This is a good start, as it’s still actually biking. I’ve found that Germany provides good, specialized lanes for most of the major roads. It’s not at the level of Belgium or Holland, but definitely better than France or Sweden, and even Denmark.


I have to post that again, the pedestrian tunnel under the Escaut river, along with the wooden escalators, was really a delight 🙂


Back to Germany, there was quite a bit of speed limits for panzers, once above Hamburg. Maybe invasion of Denmark is in the works.


This was a fantastic playground right outside Helsinborg in Sweden.

Antwerp again, with a pigeon rap gang just by the bike shop.

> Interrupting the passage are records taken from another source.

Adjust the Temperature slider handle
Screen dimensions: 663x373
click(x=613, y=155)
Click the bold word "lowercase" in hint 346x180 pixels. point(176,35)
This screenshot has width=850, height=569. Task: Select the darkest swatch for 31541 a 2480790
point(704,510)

And a bit further, the church of the holy praying mantis.


Special Trump editions of snickers, found in Gränna in Sweden.

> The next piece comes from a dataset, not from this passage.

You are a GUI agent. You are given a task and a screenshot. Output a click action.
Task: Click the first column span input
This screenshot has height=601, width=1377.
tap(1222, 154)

Almost all hotel rooms in Sweden had a beer opener – in the bathroom. Again, this is in Sweden, not in Germany.


This was in Germany – local elections coming up. All posters were really clean, standardized, same logic. No fighting over getting elected here.


May have posted this during the trip : the Fehmarn train going into the ferry for Denmark – maybe with bikes inside the train inside the ferry. A steel turducken.


A cat ladder to enter directly at the second floor. This was at my first stop in Sweden.


This is a parking spot in Sweden – family spot ? Special stroller ?


A take on the US election, by Eindhoven in Holland.


Bike paths in Germany are nice, but when they’re over, you’re on your own.


A taste of Nordic mythology in Bremen.


An automatic sex shop in a public lavatory in Germany, with the most convenient “travel pussy”.


A local version of KFC, with the Swedish fried chicken.


Denmark, of course.


Quite a few hotels had this digital juice dispenser, which make me dream again of the Coke version found just a couple of times in California.


Old distance marker by the road in Sweden. Thanks France for the metric system !


Sweden again, wearing a cap is forbidden because ?!


Last pic before arriving in Stockholm. It’s all over town.

Stockholm!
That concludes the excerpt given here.